ページ抜粋:
######

「ラウンドするばい!!」〜ダンド−徒然日記〜(其の十)


〜逆襲のY〜

その時が近づいていた。
Yにとって,それは大きな決断だった。
「このままではいけない,ヤラれる前にヤラなければ」
西暦2004年・8月某日,この日を境に世界は変わる・・・筈だった・・・

幼少の頃,Yは利発で活発な子だった。
そして既に「弱きを助け強きを挫く」という精神を強く心に宿していた子でもあった。
母からは常に「他人(ヒト)を決して虐めてはいけませんよ、例え自分が虐めを受けたとしても」と
言われ続けており、その教えを彼女は信じて疑う事はなかったのだ。
こんなエピソ−ドがある。
幼稚園で,ある子が虐めを受けていた。
Yは違う組であるにも関わらず「一人に大勢で何すると!」と身を挺してその子を庇ったのだ。

######

元データ:

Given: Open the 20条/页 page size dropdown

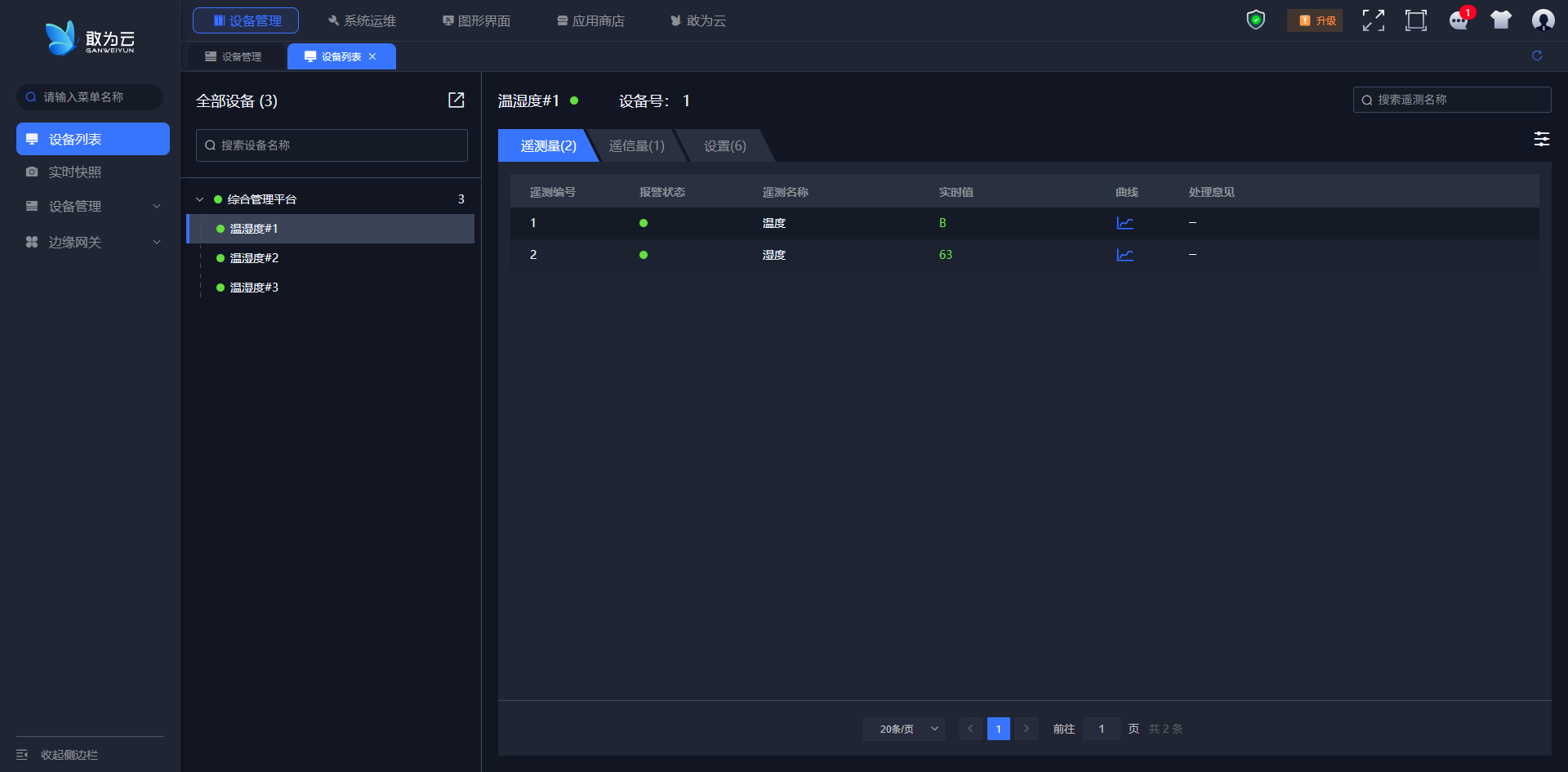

######

設問の指示:
Yの幼い頃を語る日記の文章を、最後の文の後から続けて書きなさい。

正解:
しかし次の日から,Yが虐めの標的にされるようになっていった。
その中にはYが助けたあの子も入っていた。
Yは,心で涙を流しながらも、決して虐めっ子達に対して弱みを見せる事はなかった。
彼女は余りにも気丈だったのだ。
「あたしは絶対,虐めっ子にはならない!」
小さな身体に大きな魂を宿した少女は,こうして大きくなっていった・・・

その歯車が狂い始めたのは,ある飲み屋であった。
彼女自身,自分がそんな風な考えに陥るとは思ってもみなかったのだ。
「枝豆攻撃」
この一見何の変哲もない言葉がトラウマになるとは。
その時彼女は,自分自身では対処出来ない程の衝撃を受けたのだ。
今迄,小・中・高と様々な虐めを体験してきた自分にとって、これは虐めとも呼べないような児戯に
等しい行為であった筈なのに。
それが・・・
まさに「事実は小説より奇なり」であった。
Yは呆然と,最近自分が一番気に入っている「白葡萄ジュ−ス」に入っている「枝豆」を見つめていた。
隣には,喜ぶIの姿が。
その時の心の動きを彼女は上手く説明出来ないのだが,メラメラと燃えあがる復讐心を抑える事が
出来なかったのは事実だ。
思わずKにメ−ルを打ったのだが,そんな自分も彼女は許せなかったのだ。
「これは私の問題だ」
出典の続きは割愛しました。